Гриша потянулся к парню, положил руку на плечо. Единственно он смог убедить мать урну с прахом отца захоронить в Уваровске.

С сумкой с надписью «Спорт» они пришли в редакцию за бумагами Юрия Ивановича.

Ребята вынули ящики стола, разбирали бумаги. Гриша сидел за столом Юрия Ивановича, рассматривал под стеклом наивный чертежик, сделанный шариковой ручкой и синим карандашом. Речки Песчанка и Сейва, Машин луг, Черемиски, Паново, Сивкин хутор.

На стене снимок: Черемиски, снято летом. Сквозь воздушную завесу проступала гладкая подкова пруда.

Звонил телефон, Гриша снимал трубку, о смерти Юрия Ивановича не говорил. Девичий голосок извинялся, упрашивал передать Юрию Ивановичу номер ее домашнего телефона. У мамы сильные головные боли, Юрий Иванович, сказали ей в группе «Морозко» в Ивановском, лечит наложением рук.

В сопровождении ответственного секретаря пришел сердитый пожилой человек, требовал вернуть ему рассказ. Вы всякий раз выказываете отсутствие всякого присутствия, говорил он.

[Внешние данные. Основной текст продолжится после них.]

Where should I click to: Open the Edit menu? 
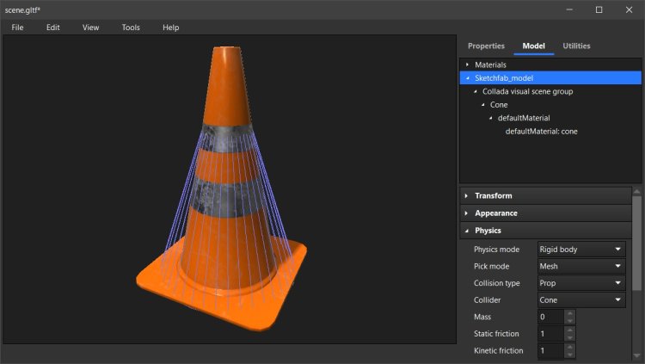click(x=53, y=28)
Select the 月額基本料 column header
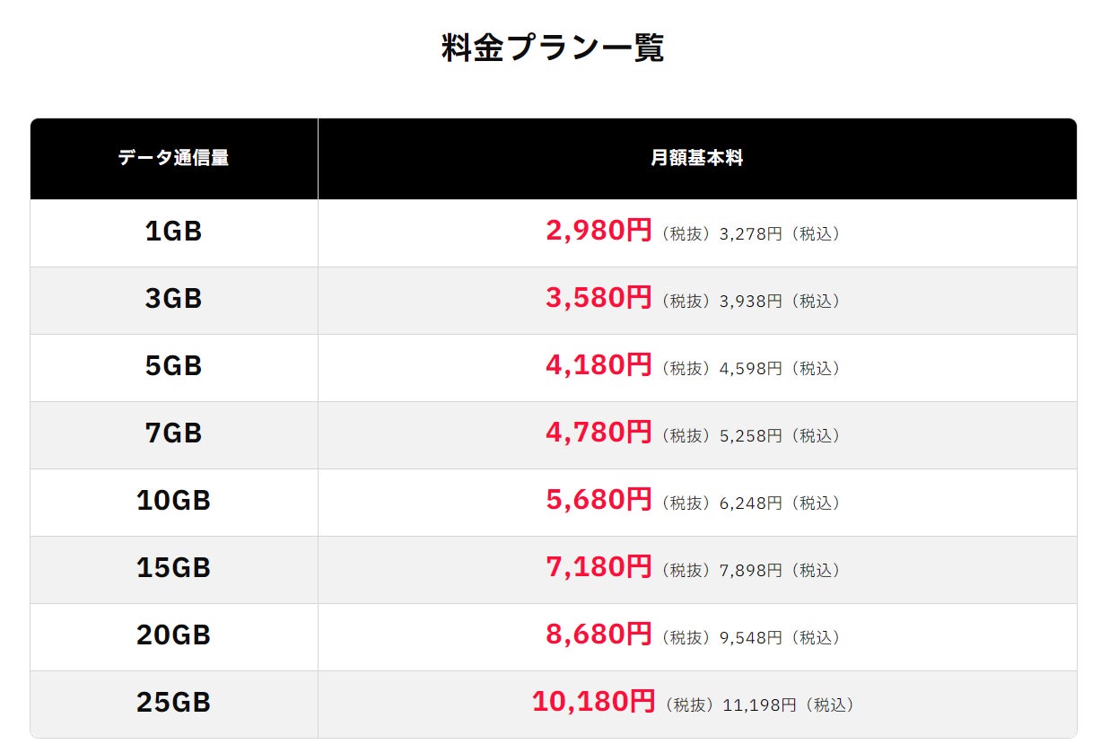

Ответственный секретарь, перебирая рукописи на столе, оправдывался, говорил сердитому человеку, что рукопись непременно найдут. Вытянул из-под нижней папки листочки. Сел тяжело, пододвинул к себе телефон. Сказал в трубку:

— Ты не пиши о Юре… Лучше его не напишешь… И зашлем вовремя. Ну да, нашел тут у него, да, в столе… В тот-то раз не сгодилось.

Гриша глядел на снимок. Темная, висевшая над прудом масса стала распадаться, выделились ивы на берегах, ряды домов, Дом культуры, белый кубик больнички под тополями. За линией железной дороги сосновый мыс кладбища, а за ним очертания городка.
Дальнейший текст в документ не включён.